Years ago, when I used to suffer from “poverty consciousness” and a sense of deprivation, my attitude to dakshina
was similarly contracted. But the longer I have walked the Siddha Yoga path, the more open I have become to seeing the genuine abundance in my life: the plenitude of blessings (yes, even in the harder times), the ocean of grace, the profound depths of wisdom available for me to explore as a Siddha Yoga student.

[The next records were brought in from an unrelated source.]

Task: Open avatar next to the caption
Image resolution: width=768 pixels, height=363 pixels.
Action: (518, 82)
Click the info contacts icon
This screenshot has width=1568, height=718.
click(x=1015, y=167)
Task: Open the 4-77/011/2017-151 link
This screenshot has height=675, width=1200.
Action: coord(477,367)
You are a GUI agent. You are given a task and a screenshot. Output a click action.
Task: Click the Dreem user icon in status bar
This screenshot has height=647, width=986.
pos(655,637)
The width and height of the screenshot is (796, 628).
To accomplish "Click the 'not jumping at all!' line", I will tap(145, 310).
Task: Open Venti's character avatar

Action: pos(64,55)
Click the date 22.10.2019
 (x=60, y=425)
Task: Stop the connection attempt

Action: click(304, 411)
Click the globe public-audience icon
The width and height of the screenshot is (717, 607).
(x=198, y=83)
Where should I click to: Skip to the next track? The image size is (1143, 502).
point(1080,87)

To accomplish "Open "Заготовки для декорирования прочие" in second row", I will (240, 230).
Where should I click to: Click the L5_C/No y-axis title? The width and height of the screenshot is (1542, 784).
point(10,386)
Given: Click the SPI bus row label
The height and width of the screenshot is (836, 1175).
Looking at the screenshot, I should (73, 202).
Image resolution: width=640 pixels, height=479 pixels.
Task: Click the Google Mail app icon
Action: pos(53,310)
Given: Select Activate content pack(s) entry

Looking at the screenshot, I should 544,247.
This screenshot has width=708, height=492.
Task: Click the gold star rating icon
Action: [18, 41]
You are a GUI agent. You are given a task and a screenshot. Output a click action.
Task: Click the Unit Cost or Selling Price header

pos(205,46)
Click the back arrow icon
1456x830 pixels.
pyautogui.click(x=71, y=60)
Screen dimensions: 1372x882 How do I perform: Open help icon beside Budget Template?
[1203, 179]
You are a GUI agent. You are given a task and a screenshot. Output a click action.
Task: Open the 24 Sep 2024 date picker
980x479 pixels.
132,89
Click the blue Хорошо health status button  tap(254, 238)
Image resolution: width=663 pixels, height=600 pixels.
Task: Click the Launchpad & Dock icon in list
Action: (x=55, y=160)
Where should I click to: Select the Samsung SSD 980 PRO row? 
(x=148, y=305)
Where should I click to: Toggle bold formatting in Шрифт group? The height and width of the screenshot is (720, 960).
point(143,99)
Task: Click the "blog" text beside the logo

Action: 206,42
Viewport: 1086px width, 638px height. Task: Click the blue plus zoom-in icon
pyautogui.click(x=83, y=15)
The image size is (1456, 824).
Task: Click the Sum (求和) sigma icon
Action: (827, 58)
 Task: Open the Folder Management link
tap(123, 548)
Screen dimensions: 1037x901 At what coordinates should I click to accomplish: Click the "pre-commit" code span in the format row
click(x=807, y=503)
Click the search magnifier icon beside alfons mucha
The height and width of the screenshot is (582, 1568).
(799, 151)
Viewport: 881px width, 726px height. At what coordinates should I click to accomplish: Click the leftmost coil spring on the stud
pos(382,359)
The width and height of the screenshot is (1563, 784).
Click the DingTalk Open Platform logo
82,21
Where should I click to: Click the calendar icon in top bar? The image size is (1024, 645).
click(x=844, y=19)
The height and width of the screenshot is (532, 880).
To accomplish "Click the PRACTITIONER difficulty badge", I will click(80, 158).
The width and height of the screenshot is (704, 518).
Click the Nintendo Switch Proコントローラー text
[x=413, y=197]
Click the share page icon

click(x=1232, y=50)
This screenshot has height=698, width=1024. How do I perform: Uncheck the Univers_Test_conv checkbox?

And the more I opened to this fullness and this sense of inner bounty, the more comfortable I became in offering dakshina.
So this letter has clarified for me the perfection in linking our celebration of Gurupurnima to the practice of dakshina
—in honor of the perfection of the Guru-disciple relationship.
Illinois, United States
Several years ago, when I participated in a Shaktipat Intensive during the month of Gurupurnima, I heard one of the Siddha Yoga Swamis explain that when you go closer to the Guru in your heart, you will find the light there. Since then, I have been meditating with this intention and with a longing to experience the light in the heart.
So when I discovered that the title of the letter for July is “Revel in the Light of the Full Moon,” my heart leapt up with joy at the thought of receiving another opportunity to go deeper into my understanding and experience of the light of my heart. I have decided to hold the feeling of fullness of this light not only in my heart but also through doing the practices—including the practice of offering dakshina—and during my day-to-day activities.
I am really grateful to have this amazing focus for the month of July.
Reading about dakshina
in “An Introduction to the Month of July” was intoxicating! It has been my experience, too, that the spiritual practice of offering dakshina
has an immediate and beneficial effect on me: I feel fuller, more connected to the Guru, more grateful, and more content.
It is mysterious how this happens. But then I think of a flowering plant, and how when I water it and care for it with love and regular attention, it continues to bloom, delighting me with its gorgeous presence. Similarly, when I offer dakshina
, I am taking care of the beautiful spiritual path that has given me everything. And, just as the beautiful flowers enrich my life, I feel deeply blessed and continually showered by the Guru’s grace.